Governor Laikipia County
- Incumbent
- Assumed office 9 August 2022

Personal details
- Born: 2 February 1970 (age 56)
- Party: UDA
- Spouse: Grace Wakahora
- Children: 4
- Education: Egerton University (B.A Natural resources management) M.A Agriculture and Community development
- Occupation: Community development specialist
- Committees: Chairman Water Services Regulatory Board (Wasreb Kenya)
- Website: https://joshuairungu.co.ke

= Joshua Irungu =

Kenyan politician

Joshua Wakahora Irūngū (born 2 February 1970) is a Kenyan politician and community development specialist. He was appointed to the position of Chairperson of Water Services Regulatory Board (WASREB) in February 2019. He is the first and third governor of the County of Laikipia first serving from 2013 to 2017, representing the Jubilee Coalition party TNA and securing a return running on a UDA ticket in 2022.

==Education==
Joshua Irūngū holds a master's degree in Agriculture and Rural Development in addition to a bachelor's degree in Resource Management from Egerton University.

==Career==
Up until the year 2000, Joshua Irūngū was a civil servant in Kenya's Ministry of Agriculture. He was in charge of Agriculture and Livestock Development officers in charge of Laikipia West and Nyahururu divisions of what was then Laikipia District. He resigned from government and joined USAID, for whom he was in charge of the International Small Group and Tree planting programme(ISGTPP).
In total he has over 15 years experience in Community Development programmes in Laikipia County.
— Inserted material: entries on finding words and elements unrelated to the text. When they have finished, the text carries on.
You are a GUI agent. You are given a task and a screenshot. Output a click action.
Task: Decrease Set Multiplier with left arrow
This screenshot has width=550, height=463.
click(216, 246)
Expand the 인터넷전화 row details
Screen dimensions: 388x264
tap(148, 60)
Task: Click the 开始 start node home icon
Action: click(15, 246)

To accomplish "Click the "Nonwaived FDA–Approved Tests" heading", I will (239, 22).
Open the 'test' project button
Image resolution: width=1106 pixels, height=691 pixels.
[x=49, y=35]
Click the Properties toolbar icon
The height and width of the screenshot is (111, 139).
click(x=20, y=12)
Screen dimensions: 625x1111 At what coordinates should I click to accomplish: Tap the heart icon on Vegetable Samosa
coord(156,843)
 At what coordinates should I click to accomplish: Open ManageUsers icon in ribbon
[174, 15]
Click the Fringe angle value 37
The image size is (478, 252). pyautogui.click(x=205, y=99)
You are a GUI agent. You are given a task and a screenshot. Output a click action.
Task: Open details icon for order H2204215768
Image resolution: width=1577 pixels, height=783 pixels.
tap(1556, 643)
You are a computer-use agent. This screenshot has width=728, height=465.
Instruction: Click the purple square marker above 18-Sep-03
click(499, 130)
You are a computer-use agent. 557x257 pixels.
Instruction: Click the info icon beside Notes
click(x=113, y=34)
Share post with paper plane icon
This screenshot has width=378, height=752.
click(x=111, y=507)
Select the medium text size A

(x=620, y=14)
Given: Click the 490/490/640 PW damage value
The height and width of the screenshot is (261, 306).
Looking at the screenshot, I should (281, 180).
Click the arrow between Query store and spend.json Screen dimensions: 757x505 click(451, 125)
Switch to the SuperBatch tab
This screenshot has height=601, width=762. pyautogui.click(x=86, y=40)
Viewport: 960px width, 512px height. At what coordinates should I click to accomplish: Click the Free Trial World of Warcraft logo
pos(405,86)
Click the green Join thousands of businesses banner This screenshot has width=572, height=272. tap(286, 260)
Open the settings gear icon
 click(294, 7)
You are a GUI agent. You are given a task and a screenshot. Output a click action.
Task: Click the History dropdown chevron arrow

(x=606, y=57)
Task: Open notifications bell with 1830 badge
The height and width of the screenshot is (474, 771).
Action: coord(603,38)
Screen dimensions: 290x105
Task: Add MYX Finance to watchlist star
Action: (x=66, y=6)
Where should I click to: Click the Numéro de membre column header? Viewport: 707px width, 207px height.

==2013 General Elections==
Joshua Irūngū, and his running mate Josephat Kabugi Gitonga won the 2013 Gubernatorial election in Laikipia County by a landslide, having secured the nomination of the National Alliance party earlier in the year.

| Candidate | Running Mate | Coalition | Party | Votes |
|---|---|---|---|---|
| Irungu, Joshua Wakahora | Kabugi, Josphat Gitonga |  | TNA | 21,561 (57.4%) |
| Kamau, Richard Mburu | Shuel, Joseph Njalis |  | AP | 1,883 (5.0%) |
| Kiunjiri, Festus Mwangi | Gichuhi, David Maina |  | GNU | 10,889 (29.0%) |
| Muriithi, Ndiritu | Putunoi, Jane Tingis |  | UDFP | 3,257 (8.7%) |

==Governorship Tenure==
Joshua Irungu's tenure as governor ran into controversy due to his association with a move by Kenyan politicians calling for the evicting of white settlers from the country. He was said to have demanded the departure of settlers of British origin from Laikipia County for 'failure to support deferral of cases facing President Uhuru Kenyatta and his deputy William Ruto at the international Criminal Court' a statement for which he later apologized.

==2017 General Elections==
Joshua Irungu was narrowly defeated in the 2017 Governor's race by Independent candidate Ndiritu Muriithi.

==2022 General Elections==
In the 2022 general elections Joshua Irungu, running as the United Democratic Alliance party candidate of the Kenya Kwanza alliance, won back the governorship of Laikipia from Nderitu Muriithi. He garnered 113,783 votes while Muriithi, who was vying on a Jubilee ticket under Azimio la Umoja coalition came second with 48,563 votes.

==Family==
Joshua Irungu is married to Grace Wakahora and a father of three sons and a daughter.